Las guerras, las pandemias, las grandes crisis económicas y los desastres naturales, suelen desencadenar cambios que “aceleran” el curso de la historia. Algunas veces para bien, como en el caso de la peste negra, en el siglo XIV, que rompió con mil años de oscurantismo y dio paso al Renacimiento. Y otras veces no tanto, como en el caso de la Gran Depresión de 1929, que si bien aceleró el surgimiento del Estado de Bienestar, también precipitó el ascenso del fascismo y de los sistemas totalitarios.
El famoso historiador Yuval Noah Harari ha denominado a este tipo de coyunturas como “agujeros de gusano histórico” en los que, tal y como sucede con los fenómenos astrofísicos, las “leyes normales de la historia están suspendidas” y en poco tiempo pueden ocurrir cambios que en condiciones normales tomarían décadas. Pues bien, la pandemia del COVID-19 nos ha hecho entrar, como humanidad, a uno de estos agujeros y, según Harari, “nadie sabe a ciencia cierta qué mundo vamos a tener al salir”.
Hay quienes ven con optimismo el futuro post pandémico. Bill Gates, por ejemplo, cree que la cooperación entre gobiernos, empresas y científicos mostrada durante esta crisis acelerará los esfuerzos de la humanidad para luchar contra el cambio climático. El mismo Harari cree que en lugar de esperar a la siguiente amenaza “el mundo puede optar por prepararse con una mejor educación científica, fortaleciendo a las instituciones independientes”, lo cual implica “abandonar la política de división y adoptar una política de solidaridad”.
No obstante, también hay quienes advierten del riesgo de que esta pandemia exacerbe los nacionalismos y derive en regresiones autoritarias que afecten las libertades democráticas. No olvidemos que esta crisis sanitaria llegó justo en una época marcada por el desencanto democrático, el aumento de la desigualdad y el auge vertiginoso de las tecnologías de la información y la comunicación.
Es cierto que gracias a avances como el reconocimiento facial, la geolocalización en tiempo real y el registro remoto de algunos signos vitales, muchos gobiernos fueron capaces de contener la propagación del virus. También es cierto que la conectividad ha permitido un mayor acceso a la información, ampliando las posibilidades de consulta ciudadana y provocando una mayor inclusión social y una mejor retroalimentación entre gobernantes y ciudadanos.
Pero no podemos negar que el desarrollo tecnológico y la conectividad han planteado nuevos riesgos y amenazas a la convivencia democrática.

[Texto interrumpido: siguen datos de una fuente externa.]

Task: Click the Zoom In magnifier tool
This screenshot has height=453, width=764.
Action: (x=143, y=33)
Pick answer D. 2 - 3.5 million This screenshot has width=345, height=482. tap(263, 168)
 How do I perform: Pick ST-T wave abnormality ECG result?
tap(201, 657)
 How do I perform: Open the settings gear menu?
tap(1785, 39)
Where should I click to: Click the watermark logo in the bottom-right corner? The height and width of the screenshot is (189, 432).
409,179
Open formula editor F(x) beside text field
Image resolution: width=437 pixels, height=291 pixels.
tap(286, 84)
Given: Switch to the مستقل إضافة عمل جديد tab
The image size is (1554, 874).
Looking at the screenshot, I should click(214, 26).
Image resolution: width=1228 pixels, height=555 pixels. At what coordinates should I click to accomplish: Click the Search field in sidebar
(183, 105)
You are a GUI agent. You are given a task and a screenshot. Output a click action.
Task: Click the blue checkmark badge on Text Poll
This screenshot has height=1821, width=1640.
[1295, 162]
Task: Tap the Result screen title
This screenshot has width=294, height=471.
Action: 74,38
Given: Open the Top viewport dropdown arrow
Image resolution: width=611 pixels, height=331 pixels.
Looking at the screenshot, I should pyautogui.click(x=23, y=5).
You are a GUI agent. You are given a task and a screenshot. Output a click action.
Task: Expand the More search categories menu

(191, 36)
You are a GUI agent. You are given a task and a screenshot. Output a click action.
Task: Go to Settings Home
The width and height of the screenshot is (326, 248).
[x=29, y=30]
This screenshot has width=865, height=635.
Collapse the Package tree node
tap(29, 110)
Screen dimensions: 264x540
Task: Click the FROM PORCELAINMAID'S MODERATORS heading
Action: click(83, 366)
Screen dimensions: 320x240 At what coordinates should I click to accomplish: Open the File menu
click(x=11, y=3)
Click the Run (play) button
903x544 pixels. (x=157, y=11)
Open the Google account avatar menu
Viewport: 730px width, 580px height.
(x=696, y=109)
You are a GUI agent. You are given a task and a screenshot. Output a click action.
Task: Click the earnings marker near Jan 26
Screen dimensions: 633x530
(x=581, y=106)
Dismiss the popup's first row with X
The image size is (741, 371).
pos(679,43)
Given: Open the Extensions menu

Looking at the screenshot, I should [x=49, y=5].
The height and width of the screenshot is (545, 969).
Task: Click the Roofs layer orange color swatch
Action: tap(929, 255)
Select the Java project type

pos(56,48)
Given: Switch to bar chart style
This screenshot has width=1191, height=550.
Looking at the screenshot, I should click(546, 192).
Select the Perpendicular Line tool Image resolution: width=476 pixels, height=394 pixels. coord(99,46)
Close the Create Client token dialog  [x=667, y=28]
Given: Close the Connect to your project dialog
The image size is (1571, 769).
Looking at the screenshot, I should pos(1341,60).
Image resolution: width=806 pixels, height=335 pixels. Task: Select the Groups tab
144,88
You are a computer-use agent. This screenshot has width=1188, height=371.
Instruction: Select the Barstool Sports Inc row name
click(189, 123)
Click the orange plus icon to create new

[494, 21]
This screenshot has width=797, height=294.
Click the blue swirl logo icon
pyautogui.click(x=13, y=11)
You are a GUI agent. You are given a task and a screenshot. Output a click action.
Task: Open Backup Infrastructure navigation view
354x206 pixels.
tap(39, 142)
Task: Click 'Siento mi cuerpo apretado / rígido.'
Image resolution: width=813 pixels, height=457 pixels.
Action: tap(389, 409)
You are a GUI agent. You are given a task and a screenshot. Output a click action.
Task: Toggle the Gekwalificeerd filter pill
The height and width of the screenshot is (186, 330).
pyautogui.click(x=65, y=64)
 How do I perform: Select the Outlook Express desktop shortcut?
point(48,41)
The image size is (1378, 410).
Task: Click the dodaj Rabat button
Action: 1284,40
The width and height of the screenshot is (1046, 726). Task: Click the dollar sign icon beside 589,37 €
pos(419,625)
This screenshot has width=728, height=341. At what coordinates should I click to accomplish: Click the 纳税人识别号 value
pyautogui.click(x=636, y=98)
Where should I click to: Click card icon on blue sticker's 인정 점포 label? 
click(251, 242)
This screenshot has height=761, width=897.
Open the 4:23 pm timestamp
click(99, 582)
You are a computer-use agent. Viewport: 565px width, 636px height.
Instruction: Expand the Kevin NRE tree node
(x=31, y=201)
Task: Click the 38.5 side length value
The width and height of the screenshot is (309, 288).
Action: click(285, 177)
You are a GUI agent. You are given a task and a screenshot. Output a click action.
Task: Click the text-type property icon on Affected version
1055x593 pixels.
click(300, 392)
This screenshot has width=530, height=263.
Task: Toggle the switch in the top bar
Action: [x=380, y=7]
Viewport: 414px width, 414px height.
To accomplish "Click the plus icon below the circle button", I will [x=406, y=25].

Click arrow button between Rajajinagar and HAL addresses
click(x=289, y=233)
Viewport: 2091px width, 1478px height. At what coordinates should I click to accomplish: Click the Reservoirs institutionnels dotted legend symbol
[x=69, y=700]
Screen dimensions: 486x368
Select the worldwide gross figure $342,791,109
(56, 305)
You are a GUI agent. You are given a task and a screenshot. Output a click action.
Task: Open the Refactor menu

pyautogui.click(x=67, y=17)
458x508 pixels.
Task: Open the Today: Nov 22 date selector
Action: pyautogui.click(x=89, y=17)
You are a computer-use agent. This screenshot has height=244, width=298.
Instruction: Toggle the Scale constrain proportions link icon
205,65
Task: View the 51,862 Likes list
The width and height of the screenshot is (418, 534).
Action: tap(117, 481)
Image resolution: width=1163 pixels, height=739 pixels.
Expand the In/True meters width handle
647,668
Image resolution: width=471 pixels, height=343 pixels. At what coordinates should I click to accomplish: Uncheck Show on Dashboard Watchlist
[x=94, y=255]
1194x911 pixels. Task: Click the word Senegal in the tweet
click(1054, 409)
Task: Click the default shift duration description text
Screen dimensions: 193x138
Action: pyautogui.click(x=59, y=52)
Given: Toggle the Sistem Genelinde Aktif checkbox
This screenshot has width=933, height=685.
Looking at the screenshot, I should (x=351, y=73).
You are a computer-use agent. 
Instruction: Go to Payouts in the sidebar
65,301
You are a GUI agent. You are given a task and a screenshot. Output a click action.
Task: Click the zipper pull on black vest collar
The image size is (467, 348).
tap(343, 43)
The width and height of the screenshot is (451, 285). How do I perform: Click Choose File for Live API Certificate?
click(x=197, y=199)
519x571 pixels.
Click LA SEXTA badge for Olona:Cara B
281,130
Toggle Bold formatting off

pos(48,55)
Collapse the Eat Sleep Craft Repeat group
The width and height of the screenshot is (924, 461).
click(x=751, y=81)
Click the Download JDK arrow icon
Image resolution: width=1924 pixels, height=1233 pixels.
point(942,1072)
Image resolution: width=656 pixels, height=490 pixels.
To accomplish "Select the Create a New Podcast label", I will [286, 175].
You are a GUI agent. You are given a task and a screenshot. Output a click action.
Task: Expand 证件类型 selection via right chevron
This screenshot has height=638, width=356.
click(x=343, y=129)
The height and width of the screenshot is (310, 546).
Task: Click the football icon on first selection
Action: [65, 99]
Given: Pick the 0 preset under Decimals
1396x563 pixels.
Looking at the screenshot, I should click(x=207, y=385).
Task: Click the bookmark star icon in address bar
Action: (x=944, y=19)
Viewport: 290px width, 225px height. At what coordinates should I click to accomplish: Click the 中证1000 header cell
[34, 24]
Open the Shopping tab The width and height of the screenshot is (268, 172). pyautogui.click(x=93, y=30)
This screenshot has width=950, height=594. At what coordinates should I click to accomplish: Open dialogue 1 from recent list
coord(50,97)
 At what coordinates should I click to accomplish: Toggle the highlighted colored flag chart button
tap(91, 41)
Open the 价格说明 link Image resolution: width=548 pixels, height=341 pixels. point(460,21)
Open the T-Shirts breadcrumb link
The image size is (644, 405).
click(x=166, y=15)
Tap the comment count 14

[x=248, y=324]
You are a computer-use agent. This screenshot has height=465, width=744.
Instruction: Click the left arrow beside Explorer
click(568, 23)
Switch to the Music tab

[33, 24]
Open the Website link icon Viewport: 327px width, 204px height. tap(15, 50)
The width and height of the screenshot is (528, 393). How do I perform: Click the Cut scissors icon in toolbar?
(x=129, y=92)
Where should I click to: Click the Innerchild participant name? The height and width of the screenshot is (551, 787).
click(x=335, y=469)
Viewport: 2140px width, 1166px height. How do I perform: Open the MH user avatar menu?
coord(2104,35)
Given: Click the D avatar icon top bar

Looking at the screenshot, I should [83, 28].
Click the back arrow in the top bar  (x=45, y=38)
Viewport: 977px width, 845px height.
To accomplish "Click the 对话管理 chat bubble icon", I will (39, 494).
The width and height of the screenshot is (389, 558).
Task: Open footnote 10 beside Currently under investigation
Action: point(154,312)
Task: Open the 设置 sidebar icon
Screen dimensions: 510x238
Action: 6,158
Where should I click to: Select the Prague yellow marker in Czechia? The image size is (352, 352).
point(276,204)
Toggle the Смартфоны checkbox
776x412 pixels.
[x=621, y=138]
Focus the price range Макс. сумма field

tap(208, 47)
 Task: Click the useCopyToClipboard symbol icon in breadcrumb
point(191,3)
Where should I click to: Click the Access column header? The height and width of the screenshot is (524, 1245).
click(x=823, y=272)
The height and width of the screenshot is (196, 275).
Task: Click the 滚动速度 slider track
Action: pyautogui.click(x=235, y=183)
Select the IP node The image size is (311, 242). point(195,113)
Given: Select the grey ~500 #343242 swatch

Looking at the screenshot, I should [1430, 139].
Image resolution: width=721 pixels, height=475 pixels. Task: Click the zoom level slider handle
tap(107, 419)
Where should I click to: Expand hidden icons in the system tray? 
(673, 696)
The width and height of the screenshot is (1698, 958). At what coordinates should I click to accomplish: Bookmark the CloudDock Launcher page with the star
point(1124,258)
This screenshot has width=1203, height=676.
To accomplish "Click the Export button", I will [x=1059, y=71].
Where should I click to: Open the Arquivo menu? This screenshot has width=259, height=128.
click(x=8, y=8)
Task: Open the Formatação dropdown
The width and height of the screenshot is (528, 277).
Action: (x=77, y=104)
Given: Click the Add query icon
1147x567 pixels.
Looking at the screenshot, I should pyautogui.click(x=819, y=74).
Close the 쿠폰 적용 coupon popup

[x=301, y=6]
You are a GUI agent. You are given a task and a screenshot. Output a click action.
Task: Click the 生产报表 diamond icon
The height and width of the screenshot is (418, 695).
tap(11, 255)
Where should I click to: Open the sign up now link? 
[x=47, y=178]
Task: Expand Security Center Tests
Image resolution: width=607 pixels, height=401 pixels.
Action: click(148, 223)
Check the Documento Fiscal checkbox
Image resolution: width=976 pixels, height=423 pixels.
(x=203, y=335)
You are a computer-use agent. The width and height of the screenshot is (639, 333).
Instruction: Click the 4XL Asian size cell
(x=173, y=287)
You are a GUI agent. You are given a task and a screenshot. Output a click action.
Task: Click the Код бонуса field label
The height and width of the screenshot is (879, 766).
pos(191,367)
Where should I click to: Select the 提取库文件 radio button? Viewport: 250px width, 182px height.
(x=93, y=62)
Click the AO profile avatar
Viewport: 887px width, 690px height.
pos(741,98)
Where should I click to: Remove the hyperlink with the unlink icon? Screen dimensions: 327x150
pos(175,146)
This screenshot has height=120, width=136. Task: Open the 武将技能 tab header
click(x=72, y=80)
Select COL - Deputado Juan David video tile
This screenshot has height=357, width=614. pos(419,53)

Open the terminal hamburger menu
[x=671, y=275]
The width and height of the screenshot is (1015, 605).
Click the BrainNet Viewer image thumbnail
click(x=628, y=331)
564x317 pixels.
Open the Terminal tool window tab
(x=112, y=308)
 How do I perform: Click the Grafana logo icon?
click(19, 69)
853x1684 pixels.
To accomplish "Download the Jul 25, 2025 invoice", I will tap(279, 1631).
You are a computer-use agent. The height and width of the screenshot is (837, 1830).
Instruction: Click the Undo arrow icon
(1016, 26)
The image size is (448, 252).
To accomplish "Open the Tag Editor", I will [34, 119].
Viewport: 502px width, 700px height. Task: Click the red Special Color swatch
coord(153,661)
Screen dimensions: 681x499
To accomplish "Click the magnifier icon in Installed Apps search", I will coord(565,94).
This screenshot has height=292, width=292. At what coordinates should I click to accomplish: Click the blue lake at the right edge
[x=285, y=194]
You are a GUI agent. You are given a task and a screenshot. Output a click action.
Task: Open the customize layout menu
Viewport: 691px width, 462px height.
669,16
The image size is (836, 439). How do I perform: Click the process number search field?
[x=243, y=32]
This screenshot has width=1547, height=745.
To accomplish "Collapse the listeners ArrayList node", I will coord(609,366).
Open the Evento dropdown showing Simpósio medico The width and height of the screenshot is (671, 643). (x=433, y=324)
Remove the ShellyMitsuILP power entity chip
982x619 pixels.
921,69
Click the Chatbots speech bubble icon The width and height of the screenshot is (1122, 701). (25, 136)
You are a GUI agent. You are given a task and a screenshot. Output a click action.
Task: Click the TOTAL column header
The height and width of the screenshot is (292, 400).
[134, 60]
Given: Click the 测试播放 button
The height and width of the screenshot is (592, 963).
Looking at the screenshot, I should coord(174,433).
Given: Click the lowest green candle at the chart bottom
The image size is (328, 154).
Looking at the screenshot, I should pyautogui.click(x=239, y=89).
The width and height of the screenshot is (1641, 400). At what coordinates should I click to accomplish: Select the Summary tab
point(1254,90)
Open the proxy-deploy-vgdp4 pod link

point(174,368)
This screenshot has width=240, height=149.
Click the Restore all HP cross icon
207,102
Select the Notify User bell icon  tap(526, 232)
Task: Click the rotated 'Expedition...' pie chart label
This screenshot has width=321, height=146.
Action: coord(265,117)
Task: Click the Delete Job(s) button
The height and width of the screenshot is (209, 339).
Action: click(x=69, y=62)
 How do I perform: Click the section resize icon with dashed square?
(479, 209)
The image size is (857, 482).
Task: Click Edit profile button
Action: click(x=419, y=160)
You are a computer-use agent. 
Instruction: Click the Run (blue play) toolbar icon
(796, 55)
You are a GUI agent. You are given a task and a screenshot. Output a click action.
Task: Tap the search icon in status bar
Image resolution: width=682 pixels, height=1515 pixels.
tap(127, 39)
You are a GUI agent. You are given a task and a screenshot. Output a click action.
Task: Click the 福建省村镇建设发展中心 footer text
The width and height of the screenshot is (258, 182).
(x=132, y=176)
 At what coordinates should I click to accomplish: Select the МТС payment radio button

Es claro que fenómenos como la saturación de información, el excesivo control de los puntos de acceso a la misma, la ausencia de filtros de verificación y la abundancia de fake news, constituyen riesgos crecientes para el debate y la deliberación informada, necesarias en toda democracia —los últimos acontecimientos en Estados Unidos así lo demuestran. El principal temor es que la pandemia abra la posibilidad de que “los tiranos puedan llegar al poder en las democracias”, como dice Harari, y que la tecnología sea utilizada por regímenes autoritarios para controlar a la población.
Yo soy optimista en que la pandemia marcará una nueva era de bienestar y progreso; y que sabremos reinventarnos como sociedad para crear modelos novedosos de convivencia democrática civilizada. Asimismo, estoy convencido de que seremos capaces de procesar la irrupción de las nuevas formas de participación ciudadana propias de la sociedad-red, a partir de alternativas innovadoras de gobernanza y ejercicio de la política.
Ello implica abrazar, como nunca antes, la narrativa de la solidaridad y la cooperación. Porque si realmente queremos orquestar una acción colectiva capaz de aprovechar el momento histórico para consolidar nuestra vida democrática, la principal tarea que tendremos como sociedad será, como dice Gates, “ver por los demás en aras del bienestar de todos”. Sólo así, al salir de este “agujero histórico”, nos encontraremos con un mundo mejor.